• _QUESTIONS ON THE MATERIAL_
1: Answer these questions about the post on the convention trip.
(a) Which bus is given as an example of the duo's excitement things?
(b) On which days is the pair being whisked away to a convention?
(c) In the work example, what does the letter L stand for?
2: Reproduce the part of the post on the convention trip that runs from "Like catching the" to "and horny fish.)".
3: Translate this sentence from the post on the convention trip into Spanish: "Next Thursday and Friday we are being whisked away to a convention right."

• _EXTRACT_

Ok so the miska jelkie duo are renown for excitement things.

Like catching the 246 for example.

Now it's been a long while since we've gotten up to some dodge-arama, due to growing up a LITTLE over the course of the years, but times are changing.

Next Thursday and Friday we are being whisked away to a convention right. All the ladies at work think that just because we are of a certain sexual preference and are matey mates an shizzle, that means we are having a torrid affair. -Despite the fact that miska is happily married to a very sexy lady and have children (a run away cat and horny fish.)

Here's an example of the ladies in work: (M=miska J=jelkie L=ladies)

M: hey jelkie you gonna catch the bus with me?

J: hell yeah damn straight, i'll meet ya downstairs yo....

L: woooooooooooha, jelkie and miska woooooooha. i wouldn't trust jelkie on the bus....wwwwoooooooooooooha....

(Collected data entries)
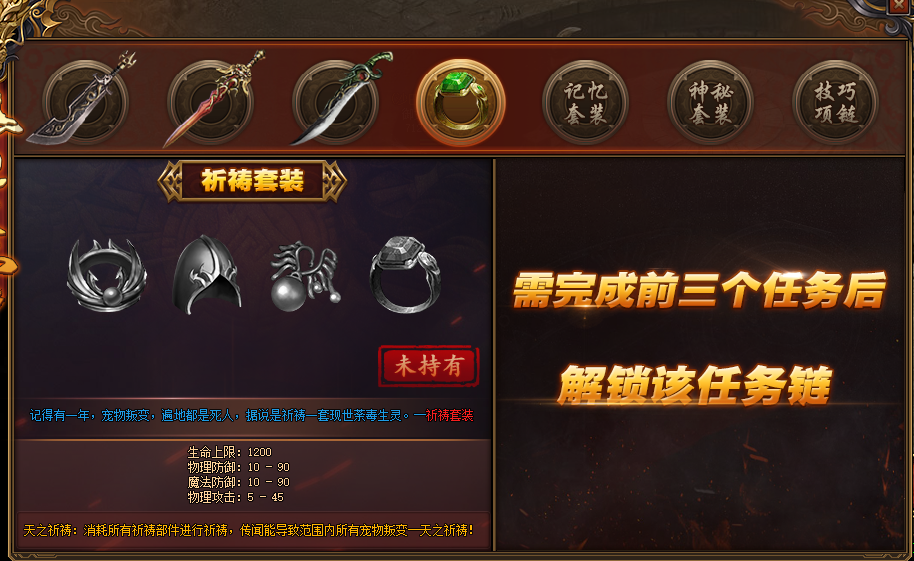This screenshot has width=914, height=561.
Task: Open the 神秘套装 tab
Action: [710, 103]
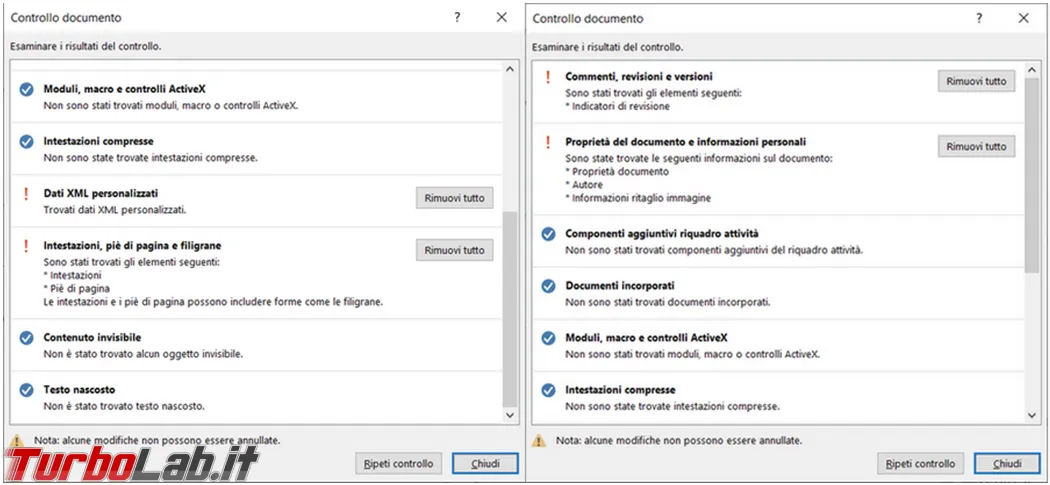1050x485 pixels.
Task: Remove all document properties and personal info
Action: click(976, 146)
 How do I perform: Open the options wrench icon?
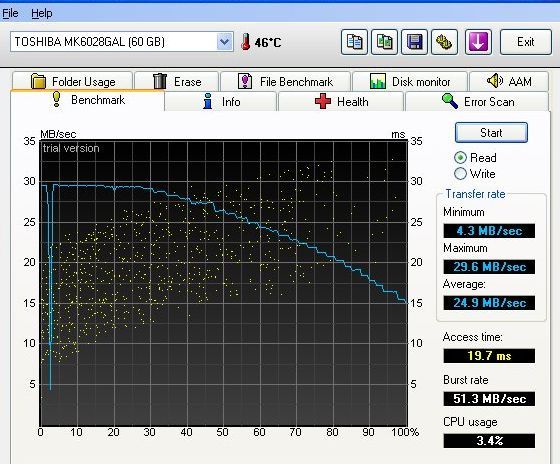pyautogui.click(x=444, y=42)
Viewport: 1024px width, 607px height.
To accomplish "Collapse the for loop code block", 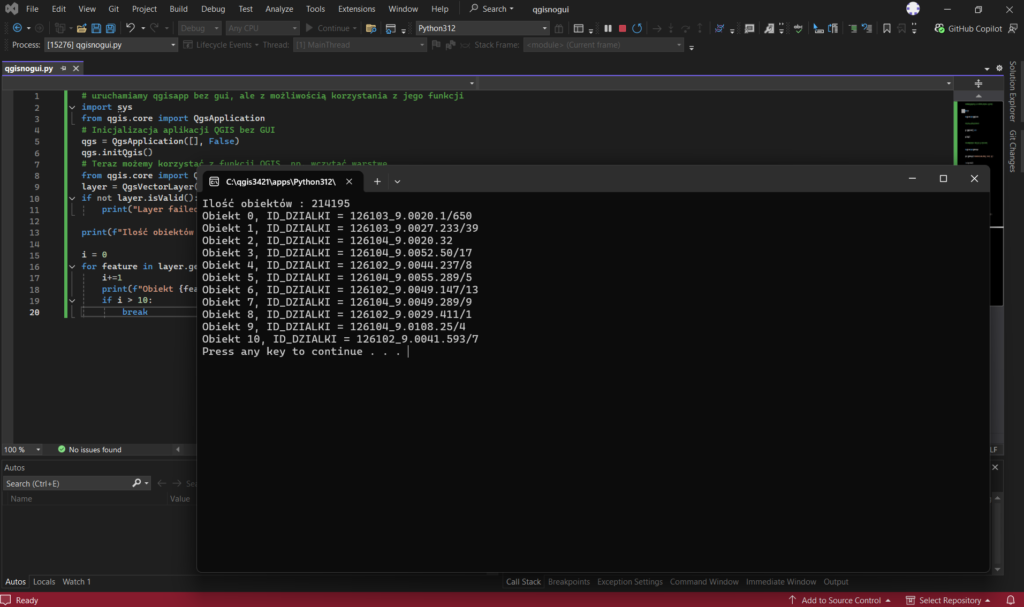I will [72, 267].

• _RESPONSES TO THE EXERCISE_
1:
(a) The 246.
(b) Next Thursday and Friday.
(c) Ladies.

2:
Like catching the 246 for example.

Now it's been a long while since we've gotten up to some dodge-arama, due to growing up a LITTLE over the course of the years, but times are changing.

Next Thursday and Friday we are being whisked away to a convention right. All the ladies at work think that just because we are of a certain sexual preference and are matey mates an shizzle, that means we are having a torrid affair. -Despite the fact that miska is happily married to a very sexy lady and have children (a run away cat and horny fish.)

3: El jueves y el viernes de la semana que viene nos llevan a una convención, ¿sabes?